-- Dataset records --
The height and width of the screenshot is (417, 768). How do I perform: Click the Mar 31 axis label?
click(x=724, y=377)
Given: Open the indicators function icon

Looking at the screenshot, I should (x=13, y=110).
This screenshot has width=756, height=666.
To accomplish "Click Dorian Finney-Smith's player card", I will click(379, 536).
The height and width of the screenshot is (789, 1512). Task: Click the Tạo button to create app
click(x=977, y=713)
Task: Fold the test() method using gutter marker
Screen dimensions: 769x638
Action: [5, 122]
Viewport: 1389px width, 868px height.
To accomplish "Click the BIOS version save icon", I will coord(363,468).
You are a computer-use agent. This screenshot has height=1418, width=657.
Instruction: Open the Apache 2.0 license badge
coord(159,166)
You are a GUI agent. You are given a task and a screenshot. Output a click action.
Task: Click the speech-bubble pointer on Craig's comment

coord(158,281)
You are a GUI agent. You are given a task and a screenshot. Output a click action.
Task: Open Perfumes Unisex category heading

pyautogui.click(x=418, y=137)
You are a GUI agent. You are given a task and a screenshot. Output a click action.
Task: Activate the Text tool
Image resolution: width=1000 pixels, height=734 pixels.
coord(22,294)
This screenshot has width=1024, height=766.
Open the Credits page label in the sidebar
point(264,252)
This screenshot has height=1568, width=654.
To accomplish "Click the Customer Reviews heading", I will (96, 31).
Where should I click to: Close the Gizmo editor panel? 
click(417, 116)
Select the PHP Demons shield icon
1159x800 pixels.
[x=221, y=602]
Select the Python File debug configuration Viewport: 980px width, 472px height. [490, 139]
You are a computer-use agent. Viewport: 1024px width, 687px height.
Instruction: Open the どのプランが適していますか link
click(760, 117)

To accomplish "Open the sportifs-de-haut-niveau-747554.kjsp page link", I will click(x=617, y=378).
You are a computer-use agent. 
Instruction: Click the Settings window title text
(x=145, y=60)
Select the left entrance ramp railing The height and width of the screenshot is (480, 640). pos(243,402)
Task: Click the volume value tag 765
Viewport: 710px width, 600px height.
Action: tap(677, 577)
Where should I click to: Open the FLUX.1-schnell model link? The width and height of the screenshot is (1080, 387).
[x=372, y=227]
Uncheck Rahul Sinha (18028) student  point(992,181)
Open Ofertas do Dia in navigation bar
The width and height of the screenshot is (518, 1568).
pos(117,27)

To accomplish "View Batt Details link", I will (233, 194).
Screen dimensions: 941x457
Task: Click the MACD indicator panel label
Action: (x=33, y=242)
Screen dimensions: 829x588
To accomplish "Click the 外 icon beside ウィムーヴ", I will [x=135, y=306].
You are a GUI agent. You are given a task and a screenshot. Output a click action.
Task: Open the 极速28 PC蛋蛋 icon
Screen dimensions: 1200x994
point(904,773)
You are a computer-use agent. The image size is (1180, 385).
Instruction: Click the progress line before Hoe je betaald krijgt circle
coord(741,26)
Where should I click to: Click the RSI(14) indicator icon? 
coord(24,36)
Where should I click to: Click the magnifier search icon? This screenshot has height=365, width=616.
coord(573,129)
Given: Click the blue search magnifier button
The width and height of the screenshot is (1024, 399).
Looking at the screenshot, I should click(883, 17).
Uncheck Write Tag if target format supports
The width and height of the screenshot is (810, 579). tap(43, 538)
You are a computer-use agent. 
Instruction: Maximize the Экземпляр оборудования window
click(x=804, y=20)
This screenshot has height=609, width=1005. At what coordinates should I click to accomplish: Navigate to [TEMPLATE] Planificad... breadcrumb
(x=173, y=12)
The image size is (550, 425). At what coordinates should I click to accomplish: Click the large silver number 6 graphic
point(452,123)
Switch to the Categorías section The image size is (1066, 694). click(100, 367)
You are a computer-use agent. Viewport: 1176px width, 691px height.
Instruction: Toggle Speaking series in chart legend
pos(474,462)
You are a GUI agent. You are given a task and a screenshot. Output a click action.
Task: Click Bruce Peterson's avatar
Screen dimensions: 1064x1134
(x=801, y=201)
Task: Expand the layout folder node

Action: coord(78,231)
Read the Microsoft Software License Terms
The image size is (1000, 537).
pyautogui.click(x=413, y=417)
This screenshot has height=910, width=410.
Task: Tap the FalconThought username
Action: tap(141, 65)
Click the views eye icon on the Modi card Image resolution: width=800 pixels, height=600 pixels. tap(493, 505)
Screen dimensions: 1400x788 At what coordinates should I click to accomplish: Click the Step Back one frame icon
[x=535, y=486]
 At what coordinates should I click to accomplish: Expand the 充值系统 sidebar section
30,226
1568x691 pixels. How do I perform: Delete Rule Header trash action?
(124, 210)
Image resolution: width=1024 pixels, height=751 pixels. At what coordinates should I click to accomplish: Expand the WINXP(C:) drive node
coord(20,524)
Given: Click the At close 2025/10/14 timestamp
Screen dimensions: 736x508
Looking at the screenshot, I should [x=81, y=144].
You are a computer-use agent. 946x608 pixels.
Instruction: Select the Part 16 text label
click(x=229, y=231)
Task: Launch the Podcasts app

-- What is needed --
Quote each line of the data above exactly as written.

-- Answer to the problem --
The height and width of the screenshot is (417, 768). How do I perform: Click the Mar 31 axis label?
click(x=724, y=377)
Given: Open the indicators function icon

Looking at the screenshot, I should (x=13, y=110).
This screenshot has width=756, height=666.
To accomplish "Click Dorian Finney-Smith's player card", I will click(379, 536).
The height and width of the screenshot is (789, 1512). Task: Click the Tạo button to create app
click(x=977, y=713)
Task: Fold the test() method using gutter marker
Screen dimensions: 769x638
Action: [5, 122]
Viewport: 1389px width, 868px height.
To accomplish "Click the BIOS version save icon", I will coord(363,468).
You are a computer-use agent. This screenshot has height=1418, width=657.
Instruction: Open the Apache 2.0 license badge
coord(159,166)
You are a GUI agent. You are given a task and a screenshot. Output a click action.
Task: Click the speech-bubble pointer on Craig's comment

coord(158,281)
You are a GUI agent. You are given a task and a screenshot. Output a click action.
Task: Open Perfumes Unisex category heading

pyautogui.click(x=418, y=137)
You are a GUI agent. You are given a task and a screenshot. Output a click action.
Task: Activate the Text tool
Image resolution: width=1000 pixels, height=734 pixels.
coord(22,294)
This screenshot has width=1024, height=766.
Open the Credits page label in the sidebar
point(264,252)
This screenshot has height=1568, width=654.
To accomplish "Click the Customer Reviews heading", I will (96, 31).
Where should I click to: Close the Gizmo editor panel? 
click(417, 116)
Select the PHP Demons shield icon
1159x800 pixels.
[x=221, y=602]
Select the Python File debug configuration Viewport: 980px width, 472px height. [490, 139]
You are a computer-use agent. Viewport: 1024px width, 687px height.
Instruction: Open the どのプランが適していますか link
click(760, 117)

To accomplish "Open the sportifs-de-haut-niveau-747554.kjsp page link", I will click(x=617, y=378).
You are a computer-use agent. 
Instruction: Click the Settings window title text
(x=145, y=60)
Select the left entrance ramp railing The height and width of the screenshot is (480, 640). pos(243,402)
Task: Click the volume value tag 765
Viewport: 710px width, 600px height.
Action: tap(677, 577)
Where should I click to: Open the FLUX.1-schnell model link? The width and height of the screenshot is (1080, 387).
[x=372, y=227]
Uncheck Rahul Sinha (18028) student  point(992,181)
Open Ofertas do Dia in navigation bar
The width and height of the screenshot is (518, 1568).
pos(117,27)

To accomplish "View Batt Details link", I will (233, 194).
Screen dimensions: 941x457
Task: Click the MACD indicator panel label
Action: (x=33, y=242)
Screen dimensions: 829x588
To accomplish "Click the 外 icon beside ウィムーヴ", I will [x=135, y=306].
You are a GUI agent. You are given a task and a screenshot. Output a click action.
Task: Open the 极速28 PC蛋蛋 icon
Screen dimensions: 1200x994
point(904,773)
You are a computer-use agent. The image size is (1180, 385).
Instruction: Click the progress line before Hoe je betaald krijgt circle
coord(741,26)
Where should I click to: Click the RSI(14) indicator icon? 
coord(24,36)
Where should I click to: Click the magnifier search icon? This screenshot has height=365, width=616.
coord(573,129)
Given: Click the blue search magnifier button
The width and height of the screenshot is (1024, 399).
Looking at the screenshot, I should click(883, 17).
Uncheck Write Tag if target format supports
The width and height of the screenshot is (810, 579). tap(43, 538)
You are a computer-use agent. 
Instruction: Maximize the Экземпляр оборудования window
click(x=804, y=20)
This screenshot has height=609, width=1005. At what coordinates should I click to accomplish: Navigate to [TEMPLATE] Planificad... breadcrumb
(x=173, y=12)
The image size is (550, 425). At what coordinates should I click to accomplish: Click the large silver number 6 graphic
point(452,123)
Switch to the Categorías section The image size is (1066, 694). click(100, 367)
You are a computer-use agent. Viewport: 1176px width, 691px height.
Instruction: Toggle Speaking series in chart legend
pos(474,462)
You are a GUI agent. You are given a task and a screenshot. Output a click action.
Task: Click Bruce Peterson's avatar
Screen dimensions: 1064x1134
(x=801, y=201)
Task: Expand the layout folder node

Action: coord(78,231)
Read the Microsoft Software License Terms
The image size is (1000, 537).
pyautogui.click(x=413, y=417)
This screenshot has height=910, width=410.
Task: Tap the FalconThought username
Action: tap(141, 65)
Click the views eye icon on the Modi card Image resolution: width=800 pixels, height=600 pixels. tap(493, 505)
Screen dimensions: 1400x788 At what coordinates should I click to accomplish: Click the Step Back one frame icon
[x=535, y=486]
 At what coordinates should I click to accomplish: Expand the 充值系统 sidebar section
30,226
1568x691 pixels. How do I perform: Delete Rule Header trash action?
(124, 210)
Image resolution: width=1024 pixels, height=751 pixels. At what coordinates should I click to accomplish: Expand the WINXP(C:) drive node
coord(20,524)
Given: Click the At close 2025/10/14 timestamp
Screen dimensions: 736x508
Looking at the screenshot, I should [x=81, y=144].
You are a computer-use agent. 946x608 pixels.
Instruction: Select the Part 16 text label
click(x=229, y=231)
Task: Launch the Podcasts app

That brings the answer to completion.